Summary
Siemens AG saw its shares tick higher following a rating change from HSBC, which moved the stock to Buy from Hold and lifted its price target to 300 euros from 240 euros. The upgrade reflects growing optimism about industrial automation demand, the monetisable application of artificial intelligence on factory floors termed "physical AI," and continued strength in Siemens' Smart Infrastructure unit.
Market reaction
By 06:14 GMT on Tuesday, Siemens shares had risen 1.1% to 254.60 euros. The upgrade and higher target were detailed in a note from HSBC analyst Sean McLoughlin, who highlighted the earnings upside potential for Siemens' Digital Industries division as automation demand improves.
Drivers cited by HSBC
McLoughlin based his view in part on meetings held at Hannover Messe on April 21-22, where he observed growing optimism around "physical AI" - the revenue-generating application of artificial intelligence within manufacturing environments. The analyst also noted that inventory channels are now fully normalised, a condition that, in his view, means any renewed demand for automation equipment should convert more rapidly into earnings for the Digital Industries (DI) division.

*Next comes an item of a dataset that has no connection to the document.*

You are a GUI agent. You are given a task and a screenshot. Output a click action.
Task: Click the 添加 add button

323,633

The note pointed to recent strong quarterly reports from automation peers FANUC and Keyence as corroborating evidence of an improving end-market for automation products.
Smart Infrastructure and valuation adjustments
HSBC also expects Siemens' Smart Infrastructure (SI) unit to continue as the firm's principal profit contributor. The bank highlighted broader electrification trends and robust data centre demand, with data centre-related activity growing at triple-digit rates year-on-year in the first quarter, as supporting forces for SI's performance.

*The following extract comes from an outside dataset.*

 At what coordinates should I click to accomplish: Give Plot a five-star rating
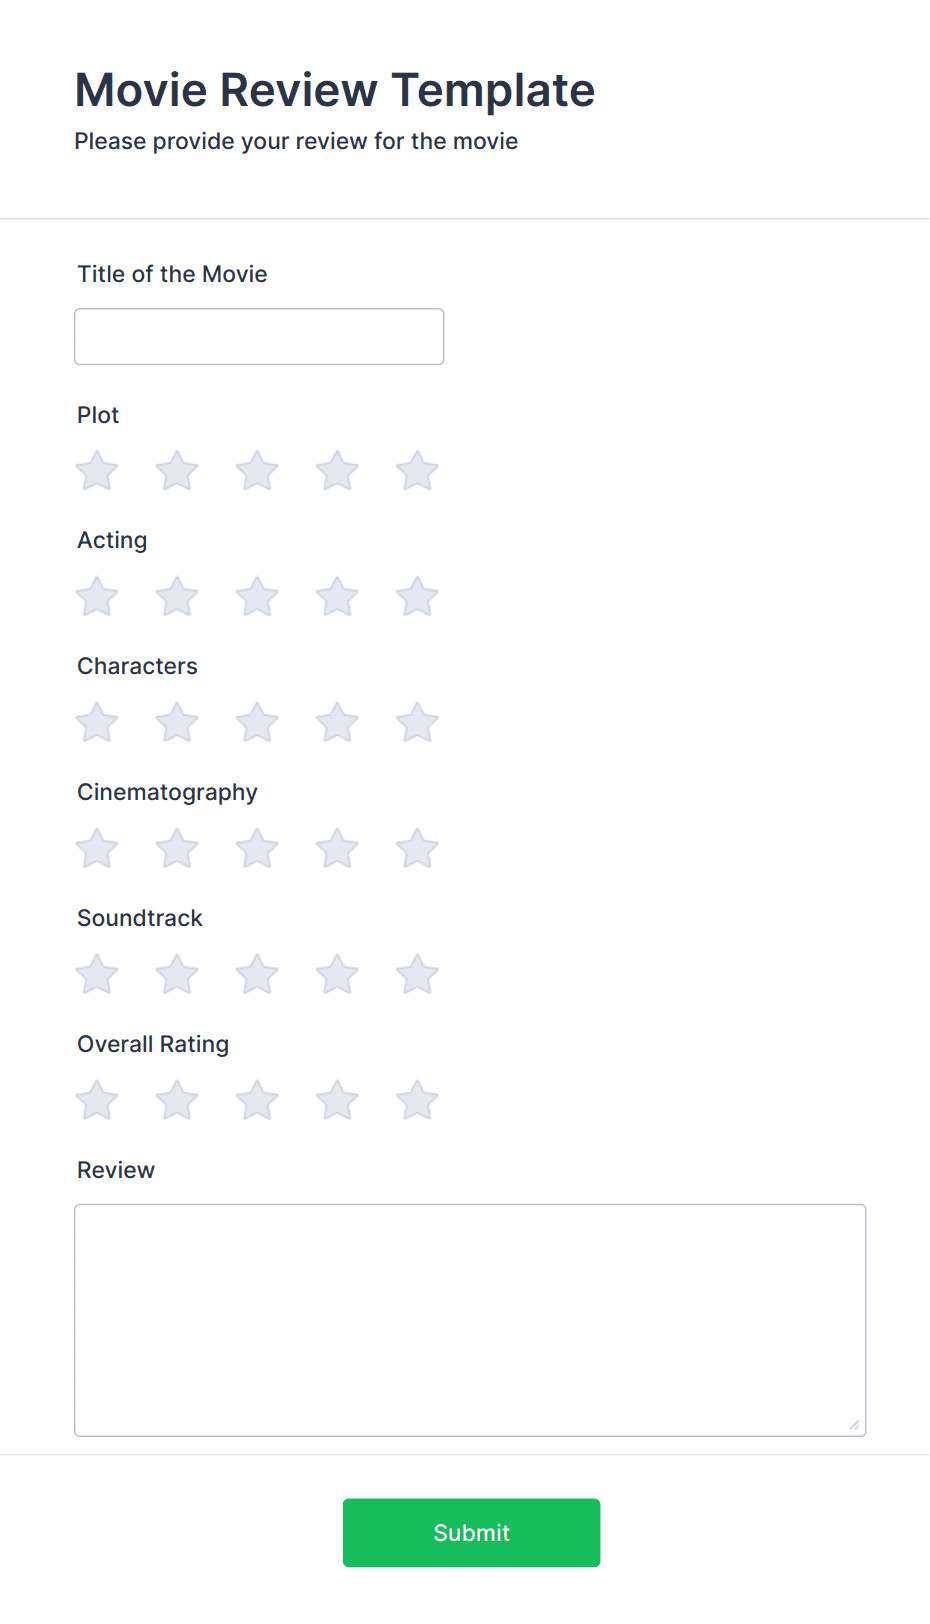click(x=417, y=471)
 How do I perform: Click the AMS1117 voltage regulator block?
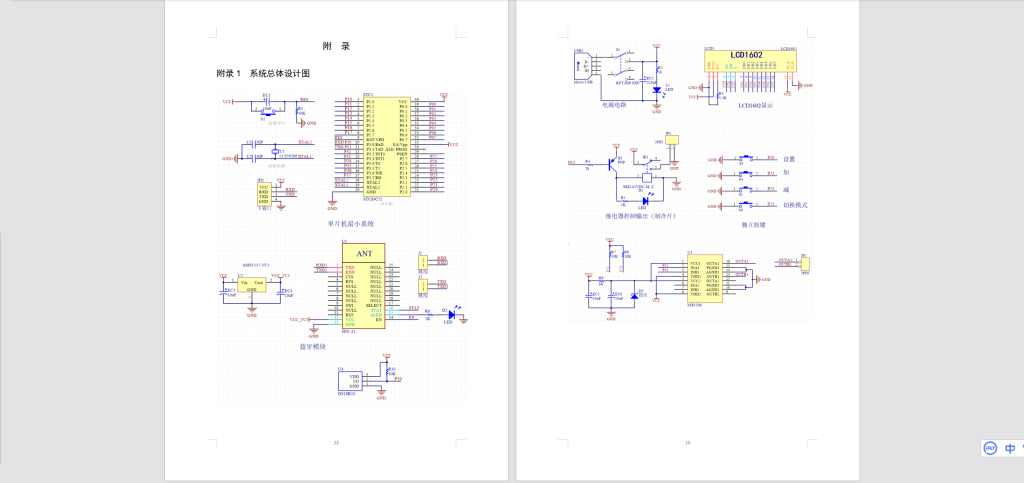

McLoughlin added that investors may be assigning less value to SI when compared with peers more directly exposed to the same end-markets. He also noted that Siemens has confirmed it will propose a shareholder vote to spin off 30% of Siemens Healthineers at the company's February 2027 annual general meeting.
Following his reassessment of the Healthineers transaction, McLoughlin said he is incrementally confident the spin-off can be structured in a tax-efficient manner under the German Transformation Act. As a result, he removed a 5% conglomerate discount he had previously applied to his valuation for the group.
Context and implications
The HSBC upgrade and higher price target reflect a view that improving conditions in industrial automation, combined with a strong Smart Infrastructure franchise and the prospect of a tax-friendly partial Healthineers separation, enhance Siemens' earnings and valuation prospects. The bank's analysis draws on trade fair meetings and recent peer results to support that stance.